Thursday, July 12, 2012

One-half turned away in “summer squeeze”: LAUSD OFFERS LIMITED SUMMER SCHOOL CLASSES

By Barbara Jones, Staff Writer | LA Daily News |

Lamarr Brown Stevens distributes math and history books on the first day of summer school at Canoga Park High School on July 9, 2012. (David Crane/Staff Photographer)

7/09/2012 05:41:20 PM PDT/ Updated:   07/09/2012 06:19:33 PM PDTA line of students snaked out the door of the Canoga Park High School attendance office Monday morning, with scores of teens hoping to get a seat in Los Angeles Unified's smallest-ever summer school program. | See photo gallery.

It was the start of the four-week session, but any first-day cheer was tempered by the grim reality of 10,000 students scrambling for just 5,000 slots in the district's drastically scaled-back summer program.

"We're trying to squeeze in as many as we can," Assistant Superintendent Alvaro Cortes said. "Almost every class has from the high 30s to the low 40s as far as the number of students enrolled."

Canoga Park students Samara Vasquez, left, and Veronica Hernandez opted to take summer school because they say it has fewer distractions than the regular school year. (David Crane/Staff Photographer)

With a bare-bones budget of $1 million, the district's Beyond the Bell branch is offering summer school at only 16 of its high schools. Classes are limited to core subjects and enrollment to failing students - seniors get priority - who need to make up credits to graduate.

Friends Veronica Hernandez and Samara Vasquez, both 16, weren't thrilled at the prospect of spending the summer studying rather than relaxing, but figured there would be fewer distractions than during a traditional school year.

"I'm really hoping it's going to be simpler," Hernandez said of her math class.

Brianna Rojas, 15, found herself at the end of a long line as she arrived at Canoga Park High about 8 a.m., hoping to enroll in a history or English class.

"I need these classes for credit recovery," she said. "I don't know what I'll do if I don't get in."

But half of the 10 classes on the Canoga Park roster - core subjects like health, English, math and U.S. and world history - were already full by the time Rojas arrived.

"In past years, we'd ask students what they needed and would create the classes," said Judy Vanderbok, the principal for Canoga Park High's summer school program.

"This year, we were told what we'd be offering.

Breanna Abram was hoping to get English 10b as a summer school class at Canoga Park High School, but it was not offered. The school is one of a small number of schools offering summer school classes. (David Crane/Staff Photographer)

"I'm taking all the kids, then I'm going to call Beyond the Bell and ask to start new classes. But I don't know what's going to happen."

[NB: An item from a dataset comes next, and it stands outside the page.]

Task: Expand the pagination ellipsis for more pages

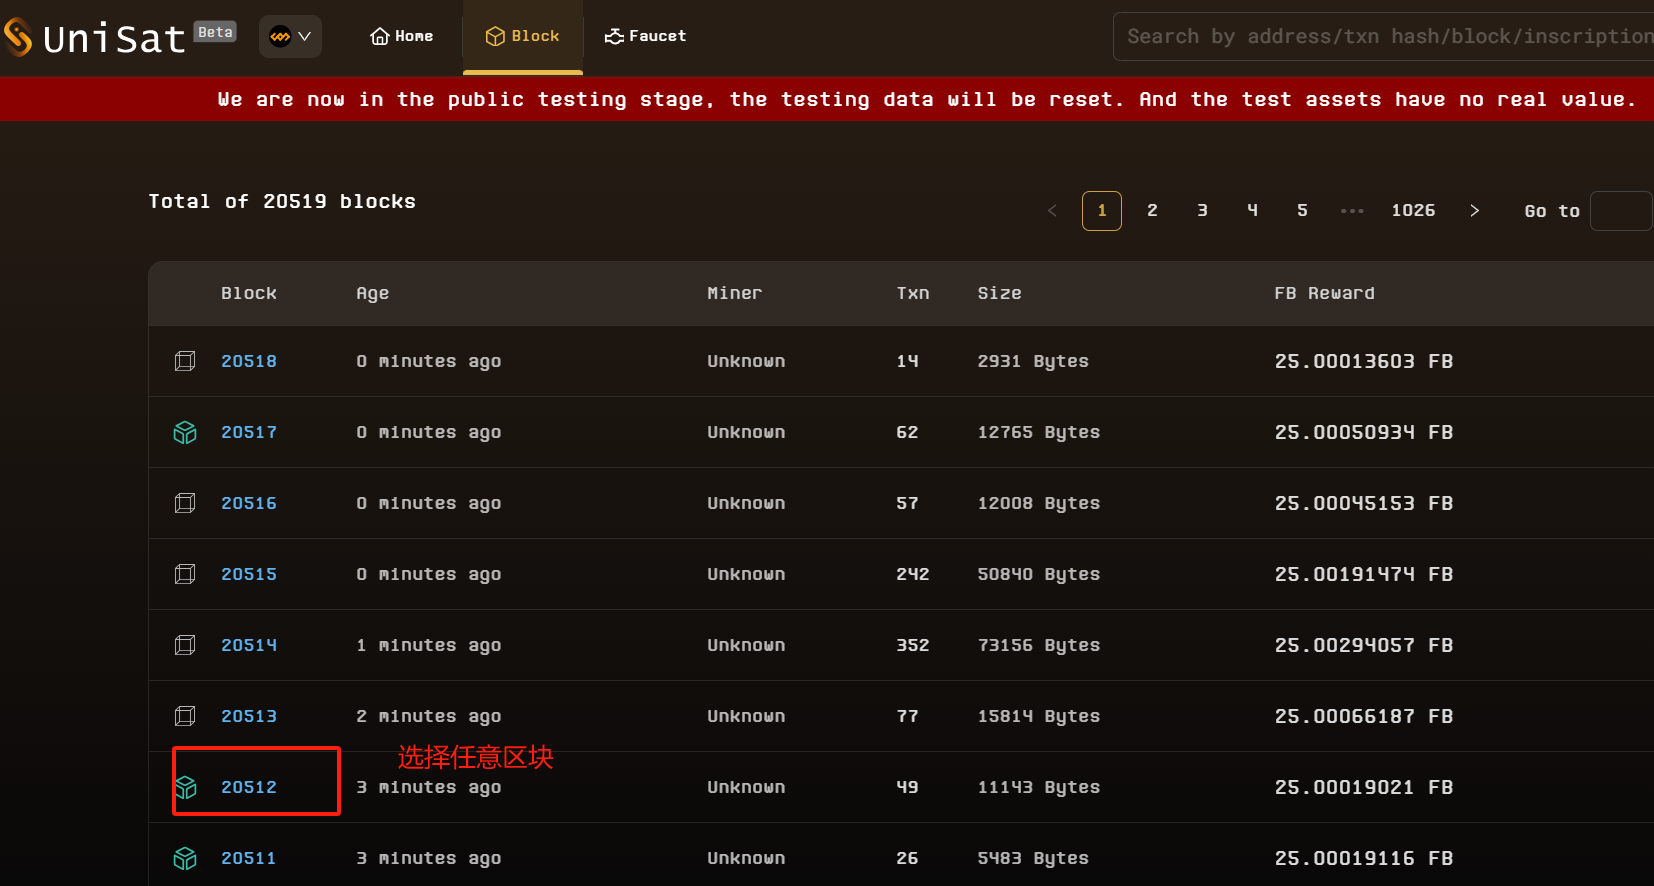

There are alternatives for students who got aced out of a seat in Los Angeles Unified but still want to make up a class or two.

Options for Youth operates a system of charter schools around Southern California and is still enrolling students in its guided independent study program.

"Most students are there to retake classes they failed or catch up on classes they need to stay on track to graduate," Deputy Superintendent Bill Toomey said.

Options for Youth has about 18,000 students enrolled in summer school, up from about 13,000 last year and 10,000 in 2010.

"We've seen a steady increase since the districts' budgets got hit," he said. "Some of the students are from surrounding districts, but the bulk are from LAUSD."

The district's current program is a far cry from just a few years ago, when Beyond the Bell had a $42 million budget for summer school. There were credit-recovery classes then, too, but students could also take courses to get ahead academically or simply to enrich their education.

But as the state's budget crisis shrunk education funding, Cortes found himself facing an increasingly bleak bottom line. Not only were course offerings limited this year, but he had to cancel online classes because the district couldn't provide the technical support. Those courses were converted to traditional classes instead.

Next year, he said, will be even worse.

"We've been told not to expect any money next year," he said. "So this could be the last year of summer school. But we're going to battle this thing."